GSA / data.gov

Main repository for the data.gov service
https://data.gov
Other
627 stars 99 forks source link

Limit ingress traffic to EKS-hosted workloads to cloud.gov egress IP ranges by default #3355

Closed mogul closed 2 years ago

mogul commented 3 years ago

User Story

In order to meet the intent of SC-7 (and sub-controls), EKS clusters provisioned by the SSB should restrict inbound traffic by default, and allow by exception/explicit configuration.

Acceptance Criteria

[ACs should be clearly demoable/verifiable whenever possible. Try specifying them using BDD.]

Inbound:

Background

[Any helpful contextual notes or links to artifacts/evidence, if needed] We can restrict inbound traffic to just those ranges configured at provisioning (or none, if none were provided) to meet the intent of this control for the SSB's managed boundary.

Security Considerations (required)

This change enables uses of the EKS broker to lock down their instance for access only from known hosts, eg bastion boxes.

Sketch

For the purpose of this issue, simply limiting access at the external load-balancer is sufficient to meet the ACs and NIST control requirements.

Further issues would enable finer-grained ingress control by:

mogul commented 3 years ago

We want Terraform to ignore changes that are made to the network policy after it's created and before it's destroyed. We can use Terraform's ignore-changes option in thelifecycle` meta-argument to implement that.

mogul commented 3 years ago

Use a Terraform kubernetes_network_policy to create/destroy the actual policy in the provisioned namespace.

nickumia-reisys commented 3 years ago

Through a lot of research, it was determined that a network policy can't be applied without a network plugin that activates the policy creating the iptables rules. While we were able to get a local standalone version of network policy running, this cannot be translated to our deployment as yet. This is due to the lack of support for daemon sets in Fargate which is necessary for the network plugin to run.

A future solution is to add a managed node (outside of Fargate) to implement the network policy on which would then communicate to the Fargate cluster and faciliate network policy there as well. However, this introduces various compliance-related considerations.

For now, we will be implementing security groups for VPC which will work to restrict traffic within the cluster in a coarser way.

nickumia-reisys commented 3 years ago

There are two main ways to implement rules in a VPC: (1) Security Groups, (2) Network ACL Rules.

For the EKS deployment, there are a few Security Groups that are created (the default one, ALB ones, cluster ones, node ones, ...) I edited the default Security Group to deny all egress; however, since other security groups allowed egress traffic, this was not enough. I did not want to reconfigure the other security groups because it would be a lot of overhead to manage all of them.
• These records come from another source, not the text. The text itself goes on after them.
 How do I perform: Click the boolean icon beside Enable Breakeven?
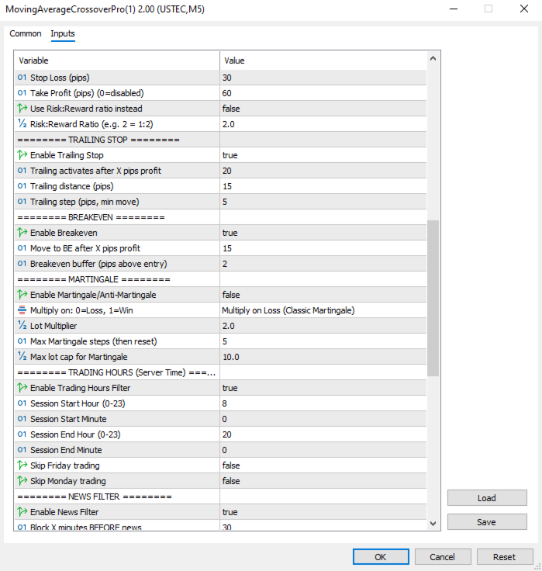[22, 233]
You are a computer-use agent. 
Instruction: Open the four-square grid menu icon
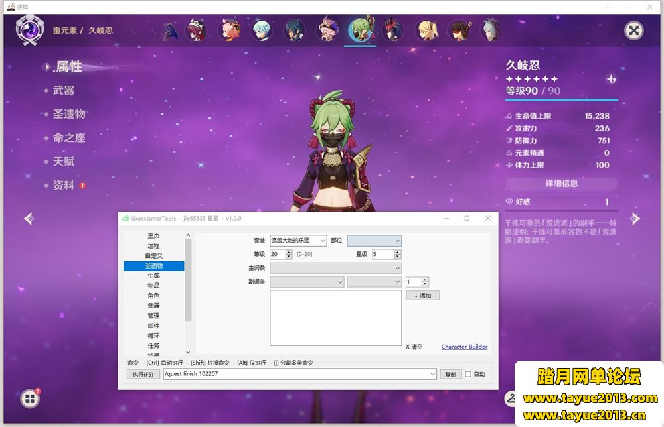click(29, 398)
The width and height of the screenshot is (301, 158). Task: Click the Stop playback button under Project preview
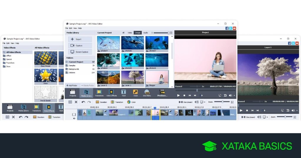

The solution was to implement Network ACL rules in the default Network ACL allowing specified ingress/egress IP ranges. After the allowed ranges, another rule is added to deny all other traffic.

Note: There are default ACL rules that are created beforehand, these cannot be modified by Terraform since Terraform does not know about them.

nickumia-reisys commented 3 years ago

Shifting gears ... (again) ... at least a little bit.

The VPC module that was being used seemed to be an older, (less official?) one. The new one seems to be more supported and possbily better supported.

I upgraded to use the new source and testing if it is able to implement security groups in a more meaningful way. Specifically, I'd like to implement some of the concepts taken from this article as it seems like the worker nodes can be restricted to only intra-net traffic, allowing it to communicate with the control plane through a private network, thus denying it public access. This would help with the default deny of egress traffic from worker nodes.

There's quite a bit of documentation related to setting up EKS on private clusters,

Will update with further findings.

nickumia-reisys commented 3 years ago

Most recent findings.

mogul commented 2 years ago

Note on where we are: We talked to our compliance folks and we're going to shift toward using managed node groups in a limited capacity to support our use of the AWS-provided CNI plugin. That's a paved path compared to what we've been doing, but it does mean there will be compliance impact. If ,after reviewing our SSP, that effort looks like it's going to end up being large, we'll split it out into a separate issue.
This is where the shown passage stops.